Oggi è il compleanno di Grace Slick, storica voce di The Jefferson Airplane (poi The Jefferson Starship e alla fine solo Starship) e ne connotò fortemente la sonorità sostituendo la cantante originale, Signe Toly Anderson subito prima di esordire discograficamente. Nata Grace Wing, sebbene lei abbia dichiarato spesso che il suo vero cognome è Vinje (secondo alcune fonti Venia), il 30 ottobre del 1939, ha iniziato la carriera di cantante nei primi anni ’60 convinta dal batterista Jerry Slick da poco diventato suo marito che, assieme al fratello Darby, aveva messo in piedi una band chiamata The Great Society. Con loro si era già fatta notare per le sue doti di autrice, tant’è che un paio di pezzi oggi indissolubilmente legati ai Jefferson, erano già nel loro repertorio. Tra questi anche la celebre White Rabbit che la Columbia pubblicò su un disco. Il suo reclutamento per The Jefferson Airplane avvenne nel 1966, dopo lo scioglimento di The Great Society, grazie all’insistenza di Jack Casady che le propose di subentrare alla Anderson. Il resto, come di dice, è storia. 

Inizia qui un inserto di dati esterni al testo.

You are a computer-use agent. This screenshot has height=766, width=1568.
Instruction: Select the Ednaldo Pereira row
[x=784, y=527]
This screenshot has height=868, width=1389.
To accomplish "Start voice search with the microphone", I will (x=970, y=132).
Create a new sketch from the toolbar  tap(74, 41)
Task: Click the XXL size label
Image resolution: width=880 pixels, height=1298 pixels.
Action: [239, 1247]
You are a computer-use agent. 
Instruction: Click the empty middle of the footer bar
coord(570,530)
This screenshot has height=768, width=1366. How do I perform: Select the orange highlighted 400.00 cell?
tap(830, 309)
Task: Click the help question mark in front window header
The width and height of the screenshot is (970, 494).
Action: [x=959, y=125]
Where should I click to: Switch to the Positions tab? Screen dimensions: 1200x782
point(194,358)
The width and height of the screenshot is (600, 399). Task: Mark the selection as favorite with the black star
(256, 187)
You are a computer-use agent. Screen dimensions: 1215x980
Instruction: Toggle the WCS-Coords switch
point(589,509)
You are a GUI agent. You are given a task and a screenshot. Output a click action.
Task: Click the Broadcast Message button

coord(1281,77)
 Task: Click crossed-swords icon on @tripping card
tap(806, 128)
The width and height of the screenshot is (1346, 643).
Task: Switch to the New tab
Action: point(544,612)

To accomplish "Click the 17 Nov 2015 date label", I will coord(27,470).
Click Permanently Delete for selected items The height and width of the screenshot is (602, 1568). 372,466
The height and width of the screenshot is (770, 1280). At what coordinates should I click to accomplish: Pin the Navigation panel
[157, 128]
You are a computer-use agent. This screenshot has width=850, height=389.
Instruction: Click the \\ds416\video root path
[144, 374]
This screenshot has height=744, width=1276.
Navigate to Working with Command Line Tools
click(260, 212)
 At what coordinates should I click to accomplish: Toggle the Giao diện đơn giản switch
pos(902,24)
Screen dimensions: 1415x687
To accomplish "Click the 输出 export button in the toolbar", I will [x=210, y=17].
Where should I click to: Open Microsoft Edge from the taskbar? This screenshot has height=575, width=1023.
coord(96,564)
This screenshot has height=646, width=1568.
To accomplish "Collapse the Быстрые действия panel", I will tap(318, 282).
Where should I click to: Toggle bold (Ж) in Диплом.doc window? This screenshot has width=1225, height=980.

Dopo l’apparizione al festival di Woodstock la fama della band crebbe in modo esponenziale anche e soprattutto per le doti vocali di Slick che divenne una figura cardine dell’epopea Hippy. Collaborò con David Crosby e con Papa John Creach, apparve come guest nell’album del chitarrista dei Jefferson, Paul Kantner e, a metà degli anni 70, quando la stella della band cominciava a brillare un po’ meno, ha pubblicato un disco solista di forte impatto commerciale, oggi considerato un classico (Manhole).
Sfortunatamente, nello stesso periodo, l’abuso di droghe ed alcol la costrinsero a esibirsi sempre meno, attuando una sorta di ritiro dalle scene che le permettesse di disintossicarsi. Ci riuscì e, forse colpevolizzando il mondo della musica, decise di limitare al minimo il suo coinvolgimento in quel campo, sposando la causa animalista e diventando, negli anni 80, una paladina anti-vivisezione. Nel decennio successivo, tornò ad una passione giovanile e cominciò a dipingere, esponendo in importanti gallerie e ritrovando una vena creativa eccellente, sia pure diversa da quella che l’aveva fatta conoscere. 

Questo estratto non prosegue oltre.